圖6 脂質體處理24 h后結腸癌細胞的形態Fig. 6 Morphology of Caco-2 cells treated with liposomes for 24 h

2.5.2 細胞攝取

采用倒置熒光顯微鏡觀察經FA-CS-NLs-Cur與NLs-Cur處理6 h后，結腸癌細胞對姜黃素的攝取情況。在姜黃素質量濃度為20 μg/mL時，經NLs-Cur與FA-CS-NLs-Cur處理后細胞存活率均大于80%，因此，采用該質量濃度進行細胞攝取實驗，利用姜黃素自發熒光的性質觀察姜黃素的攝取情況。如圖7所示，經6 h孵育后，FA-CSNLs-Cur處理后的細胞熒光強度顯著高于NLs-Cur處理的細胞，這表明結腸癌細胞對FA-CS-NLs-Cur的攝取量高于NLs-Cur，也導致相同姜黃素質量濃度下，FA-CS-NLs-Cur細胞毒性更大。由于結腸癌細胞表面葉酸受體過度表達[34]，在葉酸的介導作用下，脂質體更易于進入細胞，從而增加姜黃素的細胞攝取。Yang Kuikun等[24]采用FACS-NLs包埋熒光素，發現葉酸修飾后的熒光素脂質體細胞攝取量顯著高于普通脂質體包埋的熒光素，與本實驗結果一致。
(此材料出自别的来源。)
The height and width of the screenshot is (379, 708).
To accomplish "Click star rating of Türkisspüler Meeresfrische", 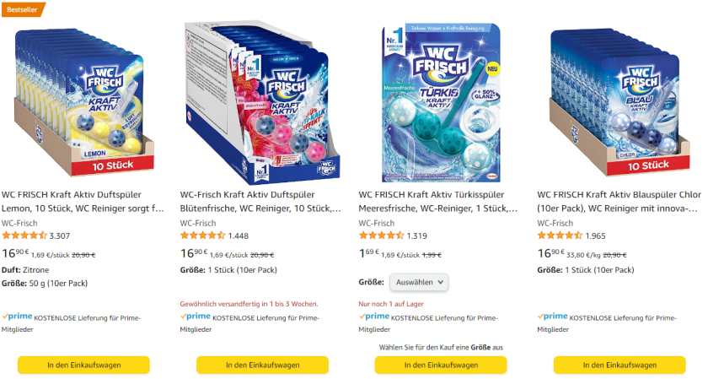I will tap(382, 236).
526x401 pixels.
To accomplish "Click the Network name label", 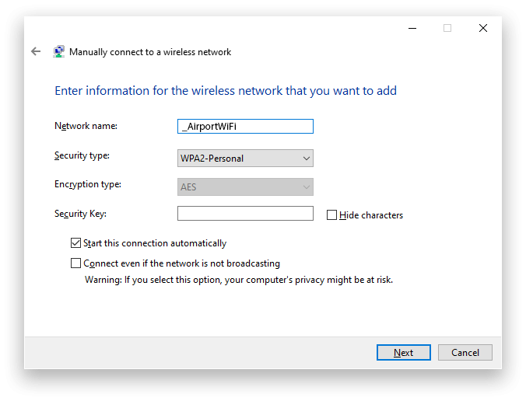I will pyautogui.click(x=86, y=126).
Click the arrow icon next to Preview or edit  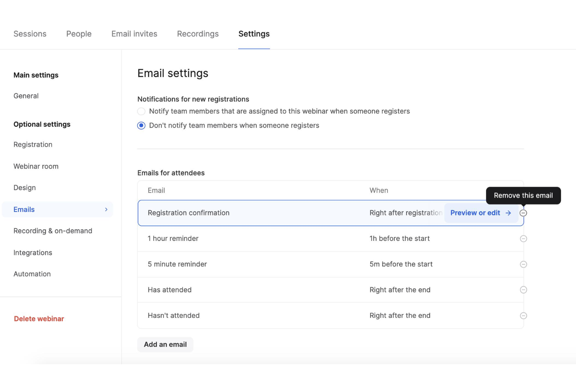(508, 213)
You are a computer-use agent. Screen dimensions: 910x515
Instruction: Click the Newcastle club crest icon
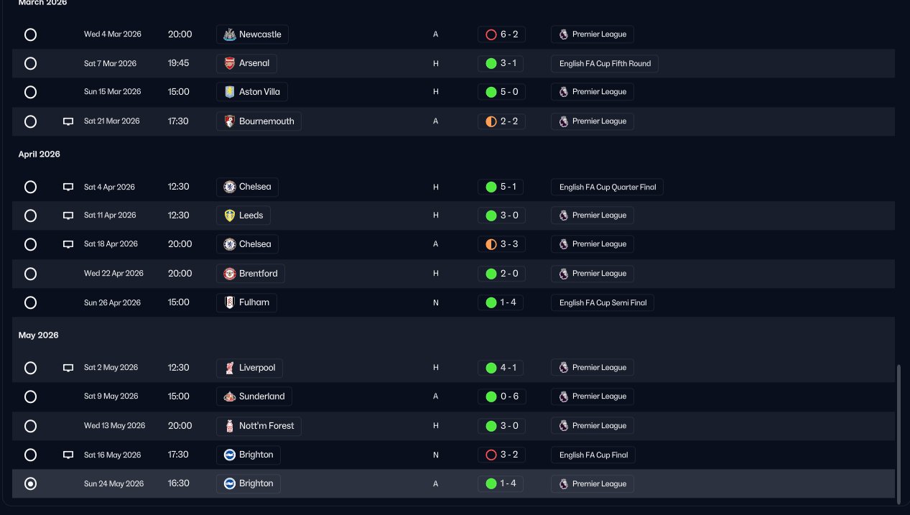click(230, 34)
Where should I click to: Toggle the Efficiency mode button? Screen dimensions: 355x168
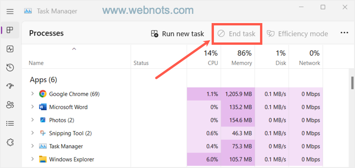tap(297, 34)
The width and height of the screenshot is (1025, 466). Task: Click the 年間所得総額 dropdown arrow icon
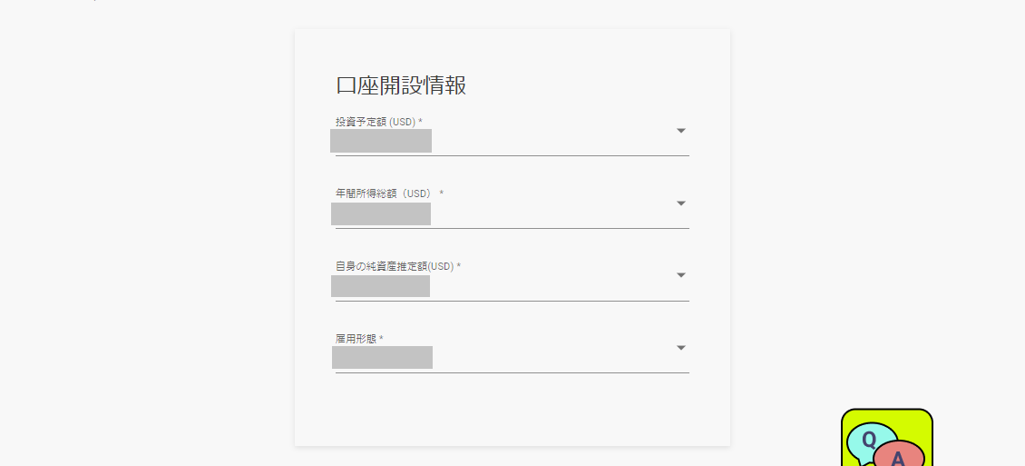[x=681, y=203]
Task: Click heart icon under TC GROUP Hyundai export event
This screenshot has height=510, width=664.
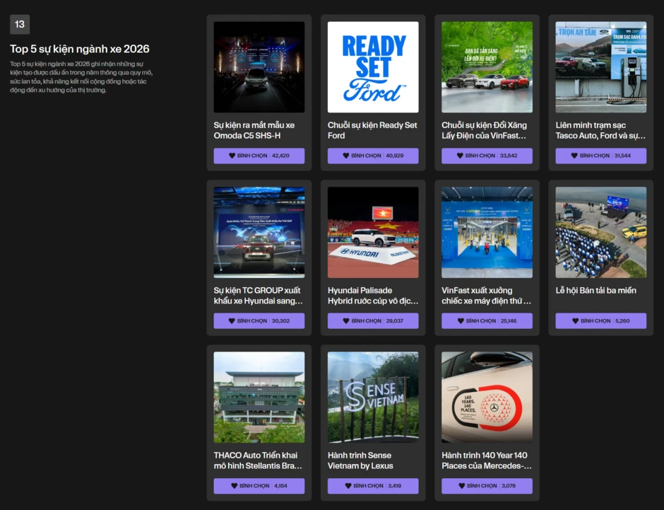Action: (x=232, y=321)
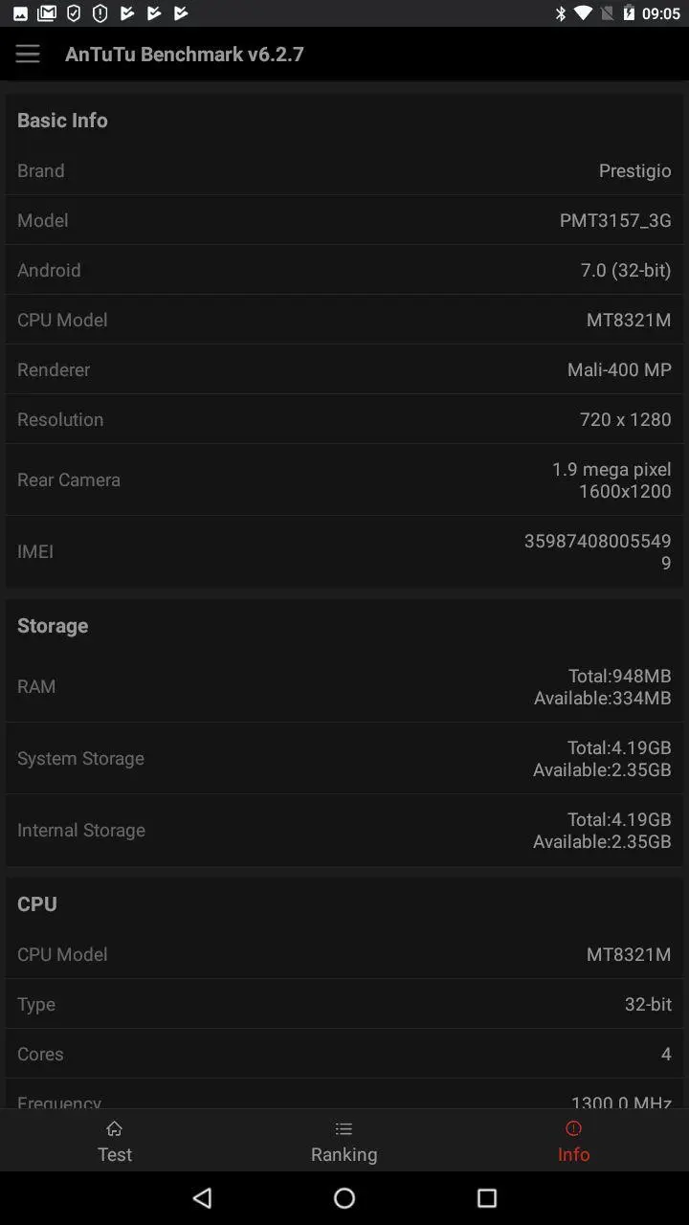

圖7 NLs-Cur（a）、FA-CS-NLs-Cur（b）與結腸癌細胞作用6 h后的攝取熒光圖Fig. 7 Fluorescent images of Caco-2 cells treated with native and modified nanoliposomes containing curcumin for 6 h

3 結 論

本研究合成了FA-CS，并用于修飾脂質體，構建FACS-NLs運載體系，該體系運載的姜黃素較普通脂質體運載的姜黃素在25 ℃貯存穩定性更好。在pH 7.4環境下，FA-CS-NLs-Cur的緩釋性能優于NLs-Cur；在pH 5.5環境下，NLs-Cur和FA-CS-NLs-Cur的緩釋能力差異不大；此外，FA-CS-NLs-Cur在pH 5.5環境下姜黃素的釋放顯著快于pH 7.4環境下。在相同姜黃素質量濃度下，FA-CSNLs-Cur的細胞毒性大于NLs-Cur，且經葉酸修飾后細胞對姜黃素脂質體的攝取量有所提高。因此，作為一種無細胞毒性的運載體系，FA-CS-NLs有潛力開發為一種可通過改變pH值控制釋放的藥物載體。